Debbie:  How about a favorite place in Michigan?

Merrie:  Tough question!  I practically grew up in the Cedar River in Gladwin.  In it, not on it!  My family used to cajole me: "Come out, your lips are turning blue!"  "Come out, you're going to grow gills!"  I will always love the Cedar above all other places; you can't fight the nostalgia of happy childhood memories. I also spent a lot of time in Higgins Lake as a kid, and I miss it. I am also a huge fan of Gun Lake, where my husband's family have had a cottage for something like seventy-five years.  And of course Mackinac Island.  My mom worked there for a summer before I was born, and had such fond memories of it, so it always seemed like this mysterious, wonderful place, and I just love it.  Especially staying on the Island after the last ferry leaves for the night, and the whole pace and tenor drop a level, and you can see the locals breathe a little easier.  I mean, we're still tourists and we're still there, but it's calmer, and you get a brief sense of how it might be as a small town.  I have recently noticed that I have a huge attraction to tourist towns, which I have decided to embrace, and no longer deny.
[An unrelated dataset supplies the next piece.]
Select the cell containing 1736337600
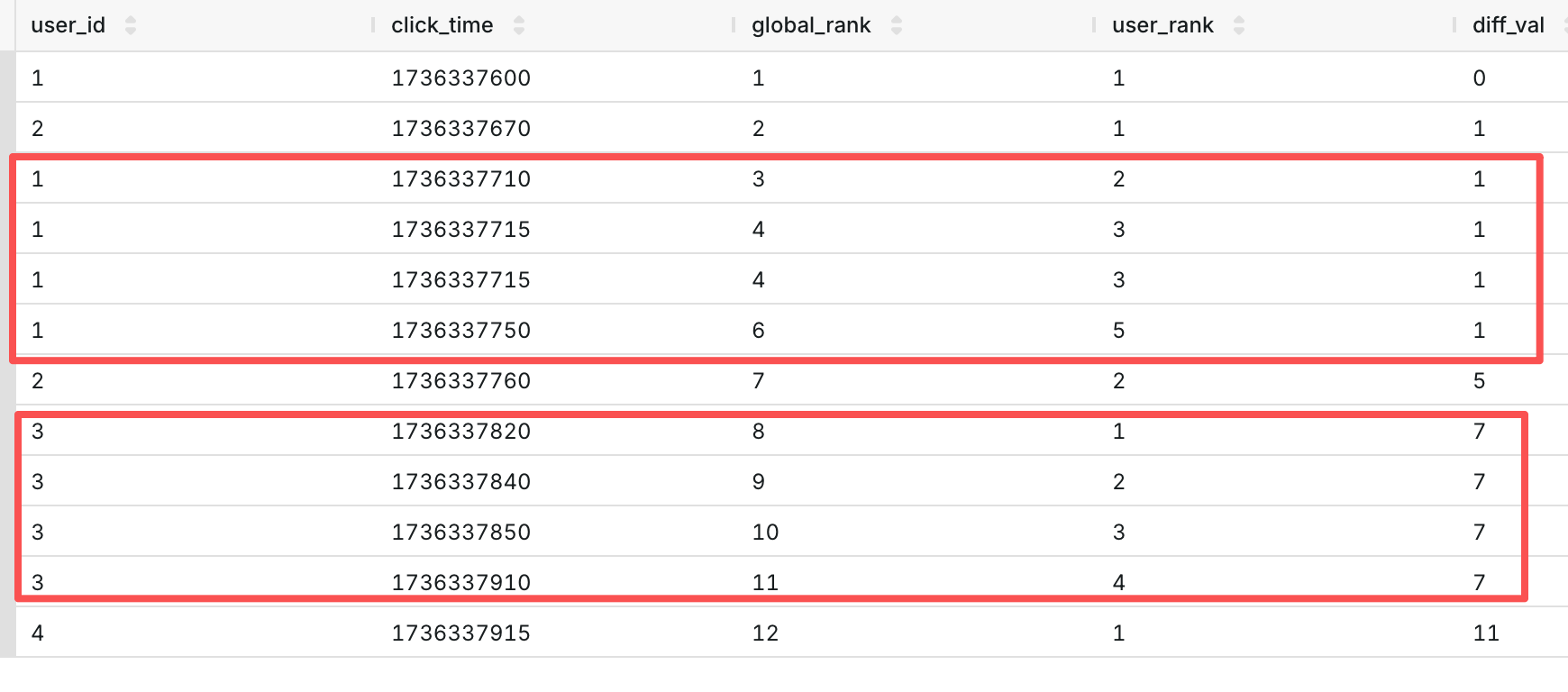 tap(460, 78)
Mackinac Island, Mackinaw City, Saugatuck...  (And numerous tourist towns other places, too!)

Debbie:  Do you have a Michigan event or happening that you love to attend?
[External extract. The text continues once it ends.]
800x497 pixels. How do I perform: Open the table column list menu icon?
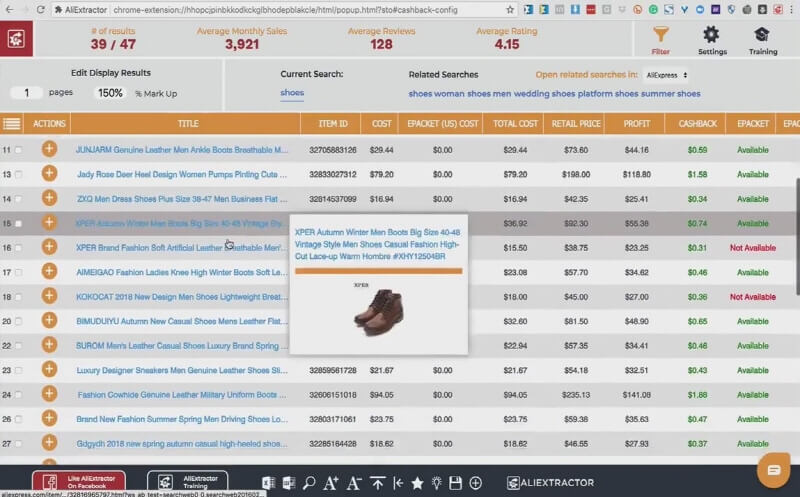[12, 124]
Merrie:  Even though I live in Saline, I have lived in or near Ann Arbor since I was 19, and have worked in Ann Arbor all my adult life.  And I, like most Ann Arborites, have a love/hate relationship with the art fairs.  Mostly love, at this point, though; I like to get over-priced street food with a friend and people-watch.  Delicious and educational!
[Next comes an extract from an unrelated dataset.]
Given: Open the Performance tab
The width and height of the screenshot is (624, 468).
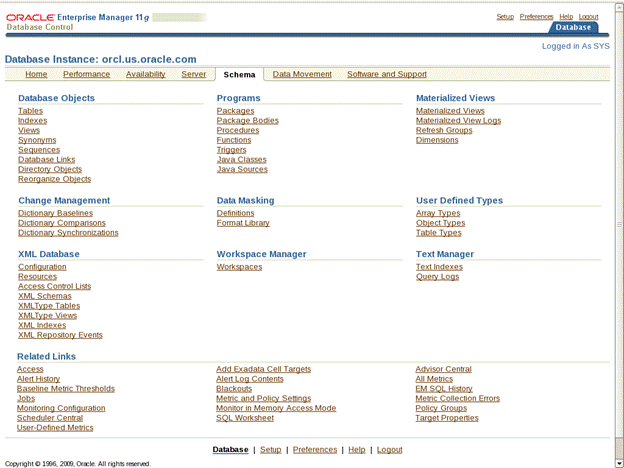Looking at the screenshot, I should coord(86,74).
Debbie:  A few fun Michigan people we should all know about?

Merrie:  Well, even though I write children's books now, I started out in science fiction short stories, so most of my writer acquaintances are from the sci-fi/fantasy side of things.  So, I commend to you Jim C. Hines, who writes fantasy books and has a new series coming up that I believe is set in a library in the UP.  Jim and I have one of those "It's a small state!" stories, because before we met as writers, I used to play paintball with his sister-in-law.  And Saladin Ahmed, a fellow historical fantasy writer who just returned to Michigan after some time away.  And Pearl North, who has an amazing YA series about a library/labyrinth (a concept near and dear to my heart).  And I also have to commend our local small press, Subterranean Press, and the fine folks there are supporting really great genre work .  I have no affiliation with them, they're just cool people.

Debbie:  Something you'd like a non-Michigander to know about Michigan?

Merrie:  a) There's a lot more going on in Detroit than pictures of ruined buildings.  b) We're in the Eastern Time Zone!  Really!!  c) There is really nothing like a Michigan summer day on a lake.  Nothing like it.

Debbie:  Last question:  Some folks in Michigan refer to themselves as Michiganders; others Michiganians. For our ongoing vote tally: are you a "Michigander" or a "Michiganian"?

Merrie:  Michigander, definitely!  My grandfather taught me Michigander when I was a little kid; he never looked kindly on that other word.

Debbie:  We'll put you in the Michigander column!  Merrie, thank you very much for being here today!

To learn more about Merrie, her book, and her stories, head over to her web site and her blog.  You can also find her on Twitter; and over on FaceBook there's a page for her book The Princess Curse.


Natalie Aguirre said...

Great interview Merrie and Debbie. I'm so excited to read Merrie's book after learning she lives in Saline. I'd love to work in a library too.

Ann Finkelstein said...

What a nice interview. And thanks for letting me know about Merrie's new book.

Julie Hedlund said...

Congratulations on the book! And as someone who grew up in Gaylord, I can certainly agree that there is nothing like a summer day on a lake in Michigan.